[Stored records]

┏━━

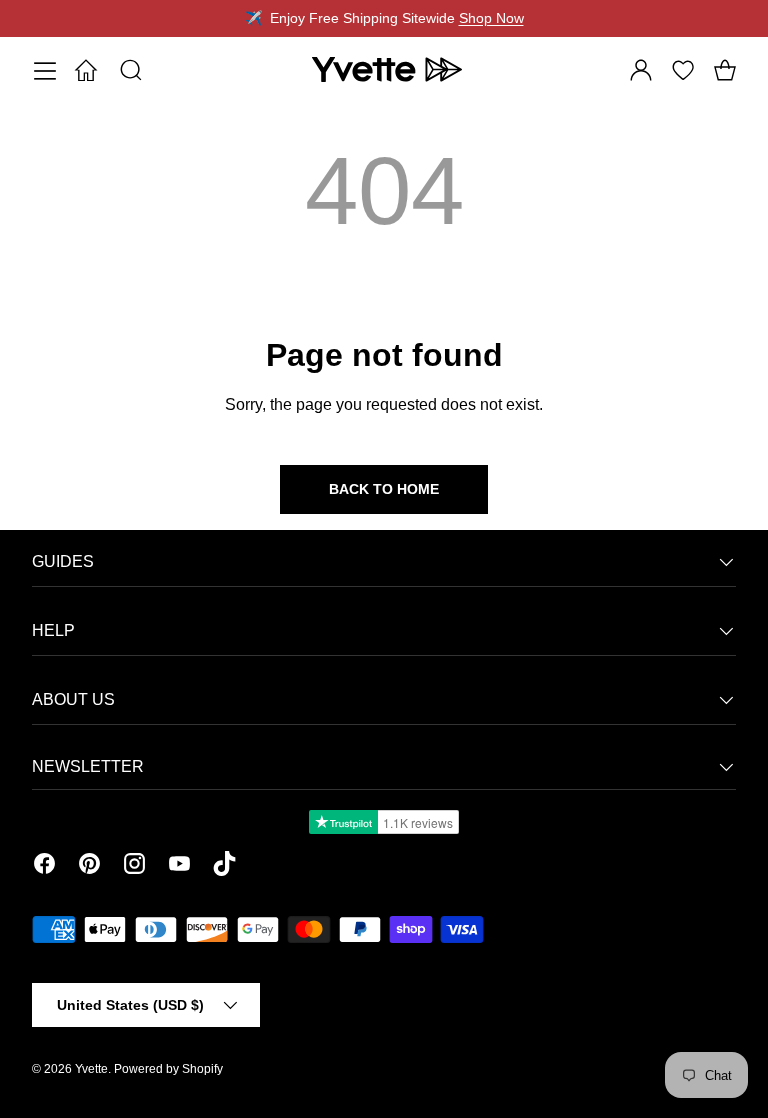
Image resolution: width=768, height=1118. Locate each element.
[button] (725, 70)
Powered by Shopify (168, 1069)
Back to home (384, 489)
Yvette (91, 1069)
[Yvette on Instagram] (134, 867)
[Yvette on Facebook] (44, 867)
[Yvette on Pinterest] (89, 867)
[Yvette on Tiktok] (224, 867)
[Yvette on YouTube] (179, 867)
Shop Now (491, 18)
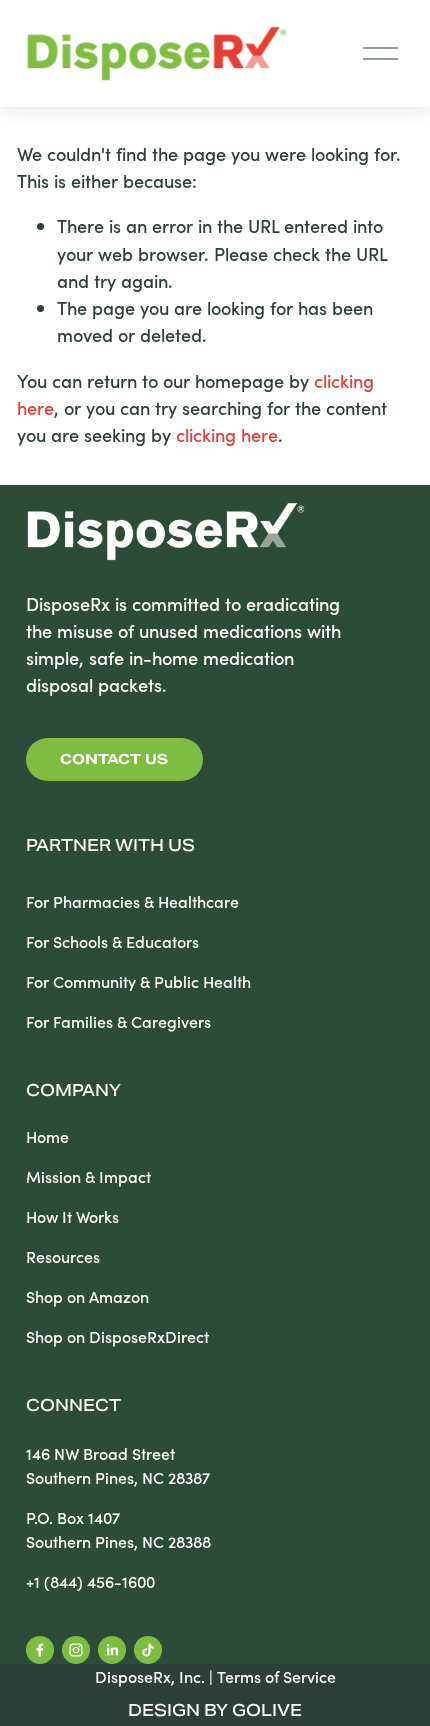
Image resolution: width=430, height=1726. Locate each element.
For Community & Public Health (138, 981)
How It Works (72, 1216)
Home (47, 1136)
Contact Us (114, 759)
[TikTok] (148, 1650)
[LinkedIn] (112, 1650)
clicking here (227, 434)
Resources (63, 1256)
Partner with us (110, 847)
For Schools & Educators (112, 941)
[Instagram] (76, 1650)
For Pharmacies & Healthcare (132, 901)
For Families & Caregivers (118, 1021)
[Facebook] (40, 1650)
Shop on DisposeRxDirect (117, 1336)
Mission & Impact (88, 1176)
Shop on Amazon (87, 1296)
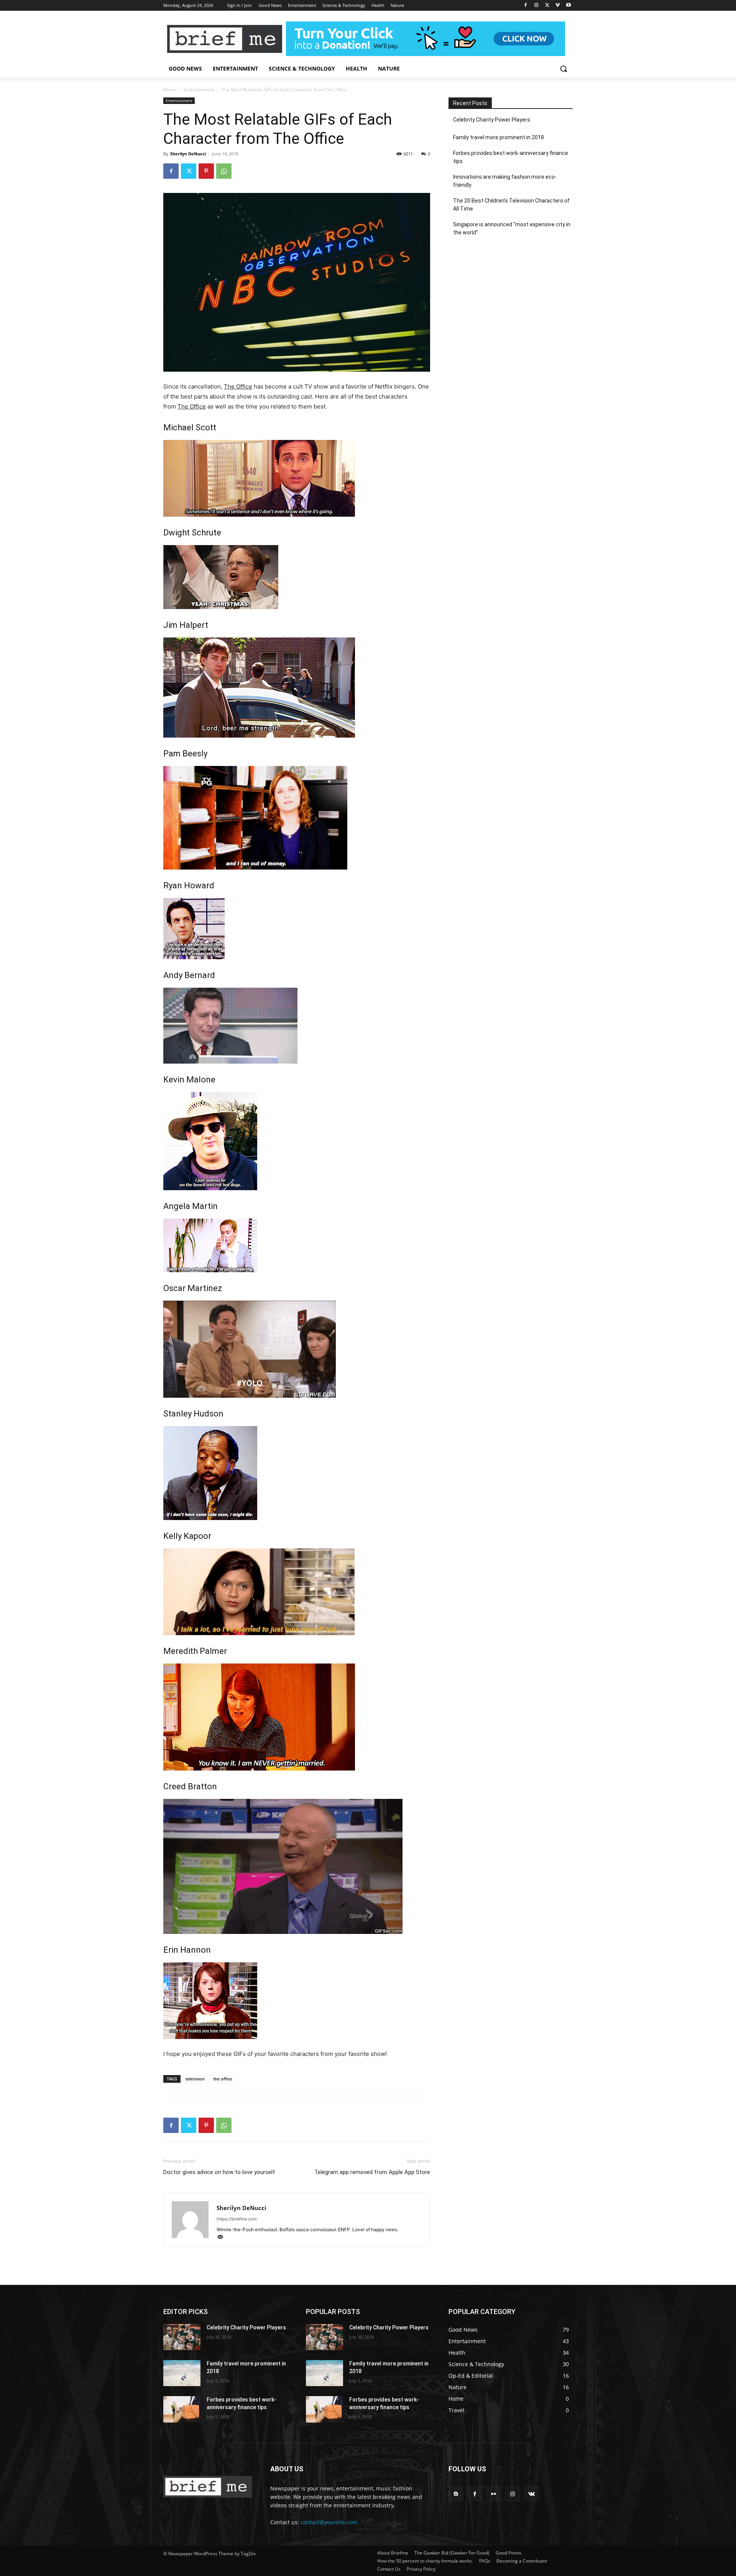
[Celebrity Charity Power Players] (181, 2337)
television (195, 2079)
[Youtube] (568, 5)
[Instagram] (536, 5)
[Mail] (223, 2237)
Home (169, 89)
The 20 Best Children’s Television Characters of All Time (511, 205)
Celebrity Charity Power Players (491, 120)
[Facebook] (525, 5)
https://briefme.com (237, 2219)
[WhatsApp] (224, 171)
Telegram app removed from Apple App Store (372, 2172)
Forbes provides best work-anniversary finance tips (510, 157)
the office (222, 2079)
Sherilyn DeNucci (188, 153)
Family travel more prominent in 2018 (498, 137)
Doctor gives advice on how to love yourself (219, 2172)
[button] (563, 68)
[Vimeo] (557, 5)
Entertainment (199, 89)
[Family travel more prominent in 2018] (181, 2373)
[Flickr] (493, 2493)
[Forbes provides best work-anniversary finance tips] (181, 2409)
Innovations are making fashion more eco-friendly (505, 181)
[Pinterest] (206, 171)
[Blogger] (456, 2493)
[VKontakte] (531, 2493)
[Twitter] (547, 5)
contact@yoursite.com (329, 2522)
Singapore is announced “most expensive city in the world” (511, 228)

┗━━

The problem: Every line above that holds "Yvette" should be copied out.

Answer for this exercise:
Yvette (91, 1069)
[Yvette on Instagram] (134, 867)
[Yvette on Facebook] (44, 867)
[Yvette on Pinterest] (89, 867)
[Yvette on Tiktok] (224, 867)
[Yvette on YouTube] (179, 867)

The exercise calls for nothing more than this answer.